** Opening Records to use block **

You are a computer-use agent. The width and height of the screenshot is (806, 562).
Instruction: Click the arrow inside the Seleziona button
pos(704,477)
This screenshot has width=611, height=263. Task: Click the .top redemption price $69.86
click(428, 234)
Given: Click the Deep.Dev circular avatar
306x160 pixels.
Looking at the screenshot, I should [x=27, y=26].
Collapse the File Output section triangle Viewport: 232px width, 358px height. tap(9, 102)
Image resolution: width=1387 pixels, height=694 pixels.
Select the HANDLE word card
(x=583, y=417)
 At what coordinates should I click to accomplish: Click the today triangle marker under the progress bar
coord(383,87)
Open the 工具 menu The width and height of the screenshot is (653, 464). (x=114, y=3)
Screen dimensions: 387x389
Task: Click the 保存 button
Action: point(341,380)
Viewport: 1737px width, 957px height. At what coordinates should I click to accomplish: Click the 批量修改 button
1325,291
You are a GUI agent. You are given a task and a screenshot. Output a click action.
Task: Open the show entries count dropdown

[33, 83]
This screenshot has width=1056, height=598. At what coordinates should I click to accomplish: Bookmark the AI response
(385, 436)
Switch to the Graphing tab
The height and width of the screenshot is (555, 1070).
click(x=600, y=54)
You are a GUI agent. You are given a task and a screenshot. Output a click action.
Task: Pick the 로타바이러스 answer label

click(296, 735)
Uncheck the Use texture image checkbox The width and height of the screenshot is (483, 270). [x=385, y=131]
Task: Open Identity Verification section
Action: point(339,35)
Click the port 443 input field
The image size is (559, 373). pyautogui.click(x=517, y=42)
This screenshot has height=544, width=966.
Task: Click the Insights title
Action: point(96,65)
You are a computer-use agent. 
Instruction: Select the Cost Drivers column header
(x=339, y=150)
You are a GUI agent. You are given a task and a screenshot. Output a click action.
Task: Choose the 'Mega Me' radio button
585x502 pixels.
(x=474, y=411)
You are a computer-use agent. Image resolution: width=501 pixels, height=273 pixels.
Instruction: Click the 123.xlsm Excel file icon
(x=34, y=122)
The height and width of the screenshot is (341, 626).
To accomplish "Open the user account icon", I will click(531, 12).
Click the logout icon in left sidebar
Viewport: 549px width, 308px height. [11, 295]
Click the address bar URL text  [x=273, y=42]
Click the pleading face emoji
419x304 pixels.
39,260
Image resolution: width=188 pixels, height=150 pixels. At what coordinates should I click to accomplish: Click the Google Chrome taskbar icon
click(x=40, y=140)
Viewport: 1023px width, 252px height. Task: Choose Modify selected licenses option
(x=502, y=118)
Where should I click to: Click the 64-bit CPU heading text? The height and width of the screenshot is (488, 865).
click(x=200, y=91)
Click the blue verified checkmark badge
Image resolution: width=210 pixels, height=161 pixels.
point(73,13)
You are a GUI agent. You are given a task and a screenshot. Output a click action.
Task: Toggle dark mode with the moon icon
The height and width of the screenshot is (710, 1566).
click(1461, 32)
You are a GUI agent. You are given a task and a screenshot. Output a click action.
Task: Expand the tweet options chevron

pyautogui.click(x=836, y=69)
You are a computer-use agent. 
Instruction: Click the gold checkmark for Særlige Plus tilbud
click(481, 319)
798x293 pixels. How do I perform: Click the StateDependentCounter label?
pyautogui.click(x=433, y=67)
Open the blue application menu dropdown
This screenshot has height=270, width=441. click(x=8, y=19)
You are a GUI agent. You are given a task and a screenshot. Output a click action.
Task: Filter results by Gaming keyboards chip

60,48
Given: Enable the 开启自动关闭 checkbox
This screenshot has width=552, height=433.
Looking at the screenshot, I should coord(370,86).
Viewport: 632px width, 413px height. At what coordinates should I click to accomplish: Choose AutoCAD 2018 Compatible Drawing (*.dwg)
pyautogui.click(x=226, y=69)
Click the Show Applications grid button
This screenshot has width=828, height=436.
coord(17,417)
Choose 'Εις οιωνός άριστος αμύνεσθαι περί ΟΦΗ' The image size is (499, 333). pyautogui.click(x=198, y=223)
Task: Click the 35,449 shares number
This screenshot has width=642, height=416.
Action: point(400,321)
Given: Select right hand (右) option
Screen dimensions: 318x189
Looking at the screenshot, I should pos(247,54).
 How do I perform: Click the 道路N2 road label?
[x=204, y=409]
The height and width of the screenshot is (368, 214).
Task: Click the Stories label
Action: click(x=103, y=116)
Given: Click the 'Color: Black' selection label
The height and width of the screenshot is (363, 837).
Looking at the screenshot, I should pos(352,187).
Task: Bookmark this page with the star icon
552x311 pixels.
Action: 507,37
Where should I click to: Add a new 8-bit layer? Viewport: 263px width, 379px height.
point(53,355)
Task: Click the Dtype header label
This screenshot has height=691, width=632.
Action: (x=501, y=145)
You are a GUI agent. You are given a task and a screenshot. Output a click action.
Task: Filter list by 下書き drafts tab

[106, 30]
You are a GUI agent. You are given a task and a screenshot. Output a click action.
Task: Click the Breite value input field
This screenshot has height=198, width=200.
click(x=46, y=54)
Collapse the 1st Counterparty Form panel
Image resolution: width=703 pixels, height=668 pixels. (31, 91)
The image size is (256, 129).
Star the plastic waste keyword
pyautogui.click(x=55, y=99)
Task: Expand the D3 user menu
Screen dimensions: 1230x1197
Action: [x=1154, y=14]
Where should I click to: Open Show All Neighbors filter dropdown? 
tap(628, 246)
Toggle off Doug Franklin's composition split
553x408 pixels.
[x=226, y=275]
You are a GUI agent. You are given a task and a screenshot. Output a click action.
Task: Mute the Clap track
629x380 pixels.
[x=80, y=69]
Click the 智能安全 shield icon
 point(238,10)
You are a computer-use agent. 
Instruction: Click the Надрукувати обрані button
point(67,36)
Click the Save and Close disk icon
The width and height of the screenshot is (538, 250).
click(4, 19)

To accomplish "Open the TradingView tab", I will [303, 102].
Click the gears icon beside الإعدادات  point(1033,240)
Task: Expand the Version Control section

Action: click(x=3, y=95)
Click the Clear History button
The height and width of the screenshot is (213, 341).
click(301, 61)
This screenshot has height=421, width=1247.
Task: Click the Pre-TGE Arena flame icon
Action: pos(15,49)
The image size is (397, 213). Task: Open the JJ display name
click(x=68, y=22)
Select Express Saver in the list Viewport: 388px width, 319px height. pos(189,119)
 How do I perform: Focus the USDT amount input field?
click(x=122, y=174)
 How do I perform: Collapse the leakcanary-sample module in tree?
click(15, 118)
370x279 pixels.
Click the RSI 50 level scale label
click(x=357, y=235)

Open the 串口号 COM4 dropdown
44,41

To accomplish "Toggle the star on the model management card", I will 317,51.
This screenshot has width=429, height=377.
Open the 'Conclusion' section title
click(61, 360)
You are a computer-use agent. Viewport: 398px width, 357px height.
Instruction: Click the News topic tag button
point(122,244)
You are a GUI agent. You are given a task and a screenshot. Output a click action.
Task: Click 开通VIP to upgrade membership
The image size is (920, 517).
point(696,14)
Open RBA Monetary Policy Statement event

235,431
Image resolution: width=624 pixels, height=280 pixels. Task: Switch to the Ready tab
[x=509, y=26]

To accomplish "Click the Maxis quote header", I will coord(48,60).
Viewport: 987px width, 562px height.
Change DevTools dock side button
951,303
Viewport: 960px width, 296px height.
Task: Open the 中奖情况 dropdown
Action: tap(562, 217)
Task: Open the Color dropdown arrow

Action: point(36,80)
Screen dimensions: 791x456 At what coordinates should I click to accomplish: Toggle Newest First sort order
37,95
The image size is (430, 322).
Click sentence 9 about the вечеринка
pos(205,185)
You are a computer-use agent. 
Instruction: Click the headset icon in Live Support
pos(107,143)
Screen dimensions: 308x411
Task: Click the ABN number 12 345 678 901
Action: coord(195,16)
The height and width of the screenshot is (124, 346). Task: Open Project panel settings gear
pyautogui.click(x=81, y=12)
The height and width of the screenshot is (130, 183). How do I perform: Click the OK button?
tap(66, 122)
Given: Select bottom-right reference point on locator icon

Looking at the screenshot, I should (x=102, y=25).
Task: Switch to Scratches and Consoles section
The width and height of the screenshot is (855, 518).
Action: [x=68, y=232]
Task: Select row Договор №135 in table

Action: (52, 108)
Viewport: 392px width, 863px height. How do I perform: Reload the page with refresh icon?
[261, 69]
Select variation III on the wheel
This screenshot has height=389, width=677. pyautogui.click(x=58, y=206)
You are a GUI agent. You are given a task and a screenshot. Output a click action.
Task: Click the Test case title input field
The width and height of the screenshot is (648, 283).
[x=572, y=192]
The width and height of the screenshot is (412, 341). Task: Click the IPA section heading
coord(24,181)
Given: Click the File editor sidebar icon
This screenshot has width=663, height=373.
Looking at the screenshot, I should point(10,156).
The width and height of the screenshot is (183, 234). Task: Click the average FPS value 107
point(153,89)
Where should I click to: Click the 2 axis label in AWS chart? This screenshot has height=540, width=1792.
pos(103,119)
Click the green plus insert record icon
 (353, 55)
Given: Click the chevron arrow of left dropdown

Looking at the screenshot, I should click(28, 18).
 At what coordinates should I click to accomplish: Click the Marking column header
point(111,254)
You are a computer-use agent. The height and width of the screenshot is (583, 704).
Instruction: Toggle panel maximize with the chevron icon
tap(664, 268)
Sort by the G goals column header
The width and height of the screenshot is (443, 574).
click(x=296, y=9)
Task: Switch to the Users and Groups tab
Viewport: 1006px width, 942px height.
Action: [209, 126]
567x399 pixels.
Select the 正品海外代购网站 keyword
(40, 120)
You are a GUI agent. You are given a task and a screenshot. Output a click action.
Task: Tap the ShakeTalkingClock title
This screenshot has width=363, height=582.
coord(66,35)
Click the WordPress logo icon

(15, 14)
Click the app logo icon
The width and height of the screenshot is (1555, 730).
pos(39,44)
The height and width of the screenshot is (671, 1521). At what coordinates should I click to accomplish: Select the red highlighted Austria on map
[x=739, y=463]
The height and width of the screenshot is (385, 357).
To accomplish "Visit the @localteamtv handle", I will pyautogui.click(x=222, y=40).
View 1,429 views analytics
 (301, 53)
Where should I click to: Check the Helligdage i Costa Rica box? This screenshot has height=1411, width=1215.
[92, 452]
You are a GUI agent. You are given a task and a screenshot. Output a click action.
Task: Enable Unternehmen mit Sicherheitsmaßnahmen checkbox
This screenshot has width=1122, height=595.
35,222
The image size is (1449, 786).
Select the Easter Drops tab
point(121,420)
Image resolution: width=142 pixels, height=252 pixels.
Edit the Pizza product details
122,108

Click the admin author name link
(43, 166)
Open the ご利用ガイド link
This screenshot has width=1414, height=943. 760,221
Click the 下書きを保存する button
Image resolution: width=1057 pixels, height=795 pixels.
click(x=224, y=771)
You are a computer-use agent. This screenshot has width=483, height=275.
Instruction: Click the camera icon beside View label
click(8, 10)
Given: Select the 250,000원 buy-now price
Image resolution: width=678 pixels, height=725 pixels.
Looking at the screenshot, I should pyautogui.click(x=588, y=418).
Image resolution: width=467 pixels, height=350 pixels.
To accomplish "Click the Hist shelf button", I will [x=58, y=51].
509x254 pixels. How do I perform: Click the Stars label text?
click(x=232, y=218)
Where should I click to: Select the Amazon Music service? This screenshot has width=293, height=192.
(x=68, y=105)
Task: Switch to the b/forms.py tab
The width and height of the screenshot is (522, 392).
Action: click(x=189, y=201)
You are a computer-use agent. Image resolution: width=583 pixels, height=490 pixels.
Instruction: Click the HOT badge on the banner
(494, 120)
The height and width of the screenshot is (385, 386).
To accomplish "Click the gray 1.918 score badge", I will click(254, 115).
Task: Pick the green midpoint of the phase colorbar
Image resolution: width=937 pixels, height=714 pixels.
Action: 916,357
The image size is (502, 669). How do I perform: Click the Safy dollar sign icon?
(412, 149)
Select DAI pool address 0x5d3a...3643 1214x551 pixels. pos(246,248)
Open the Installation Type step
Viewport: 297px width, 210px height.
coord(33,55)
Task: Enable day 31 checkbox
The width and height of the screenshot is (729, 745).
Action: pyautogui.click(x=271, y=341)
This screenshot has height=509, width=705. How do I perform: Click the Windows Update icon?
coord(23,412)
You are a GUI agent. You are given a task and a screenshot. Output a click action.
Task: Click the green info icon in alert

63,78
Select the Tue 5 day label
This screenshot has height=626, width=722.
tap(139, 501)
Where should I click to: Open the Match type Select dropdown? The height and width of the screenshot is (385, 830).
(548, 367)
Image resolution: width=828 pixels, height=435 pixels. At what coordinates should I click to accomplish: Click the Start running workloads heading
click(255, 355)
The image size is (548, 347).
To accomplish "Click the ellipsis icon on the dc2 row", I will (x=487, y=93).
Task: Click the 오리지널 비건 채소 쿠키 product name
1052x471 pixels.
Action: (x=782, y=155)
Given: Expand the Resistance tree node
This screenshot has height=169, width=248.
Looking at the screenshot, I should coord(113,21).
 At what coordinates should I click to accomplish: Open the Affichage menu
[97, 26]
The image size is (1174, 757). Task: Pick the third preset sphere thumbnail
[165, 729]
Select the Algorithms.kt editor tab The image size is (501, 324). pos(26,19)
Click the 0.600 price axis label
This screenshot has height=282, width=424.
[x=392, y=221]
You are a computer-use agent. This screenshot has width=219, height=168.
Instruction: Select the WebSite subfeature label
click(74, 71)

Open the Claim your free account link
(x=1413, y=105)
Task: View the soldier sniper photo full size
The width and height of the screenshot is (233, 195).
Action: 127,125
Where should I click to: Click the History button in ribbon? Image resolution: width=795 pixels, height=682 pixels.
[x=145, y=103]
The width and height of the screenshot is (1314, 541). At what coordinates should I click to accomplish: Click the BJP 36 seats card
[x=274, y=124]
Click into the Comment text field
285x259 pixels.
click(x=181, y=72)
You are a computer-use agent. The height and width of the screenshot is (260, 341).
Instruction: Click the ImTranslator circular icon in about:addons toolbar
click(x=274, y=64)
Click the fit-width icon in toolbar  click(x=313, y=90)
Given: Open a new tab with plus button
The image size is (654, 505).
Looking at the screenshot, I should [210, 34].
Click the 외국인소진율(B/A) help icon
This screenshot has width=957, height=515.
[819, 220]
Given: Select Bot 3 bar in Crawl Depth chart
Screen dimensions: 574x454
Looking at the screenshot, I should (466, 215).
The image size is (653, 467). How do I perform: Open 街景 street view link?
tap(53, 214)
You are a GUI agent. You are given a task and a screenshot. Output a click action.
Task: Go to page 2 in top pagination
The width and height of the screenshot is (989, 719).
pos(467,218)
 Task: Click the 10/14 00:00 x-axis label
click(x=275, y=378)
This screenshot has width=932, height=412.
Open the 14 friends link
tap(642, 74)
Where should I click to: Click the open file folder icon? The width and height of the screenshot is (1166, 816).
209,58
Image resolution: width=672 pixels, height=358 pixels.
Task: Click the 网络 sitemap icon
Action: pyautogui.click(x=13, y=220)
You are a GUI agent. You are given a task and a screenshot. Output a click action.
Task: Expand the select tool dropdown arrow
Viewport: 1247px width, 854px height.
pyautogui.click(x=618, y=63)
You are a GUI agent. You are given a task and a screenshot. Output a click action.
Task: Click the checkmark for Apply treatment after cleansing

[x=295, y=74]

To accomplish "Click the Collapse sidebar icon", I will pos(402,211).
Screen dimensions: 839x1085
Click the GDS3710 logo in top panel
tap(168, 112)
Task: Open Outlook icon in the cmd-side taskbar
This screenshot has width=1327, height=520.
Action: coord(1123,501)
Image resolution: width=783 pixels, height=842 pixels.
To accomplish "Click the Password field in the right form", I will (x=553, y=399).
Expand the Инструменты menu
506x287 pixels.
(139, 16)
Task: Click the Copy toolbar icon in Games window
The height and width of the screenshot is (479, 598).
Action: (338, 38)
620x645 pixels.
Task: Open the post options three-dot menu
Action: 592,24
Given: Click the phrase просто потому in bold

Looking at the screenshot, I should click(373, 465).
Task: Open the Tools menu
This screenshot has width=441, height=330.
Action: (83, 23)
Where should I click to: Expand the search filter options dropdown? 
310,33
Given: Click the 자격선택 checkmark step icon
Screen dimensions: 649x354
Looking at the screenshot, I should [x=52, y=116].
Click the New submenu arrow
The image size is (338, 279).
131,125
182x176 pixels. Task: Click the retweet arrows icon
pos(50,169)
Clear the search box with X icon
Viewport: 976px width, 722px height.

** Closing Records to use block **

▶ _Exercise directions_
Each line from the one containing "Given: Click the 자격선택 checkmark step icon" to the end of the records should be echoed exactly, and no other line.

▶ _Result of the task_
Given: Click the 자격선택 checkmark step icon
Screen dimensions: 649x354
Looking at the screenshot, I should [x=52, y=116].
Click the New submenu arrow
The image size is (338, 279).
131,125
182x176 pixels. Task: Click the retweet arrows icon
pos(50,169)
Clear the search box with X icon
Viewport: 976px width, 722px height.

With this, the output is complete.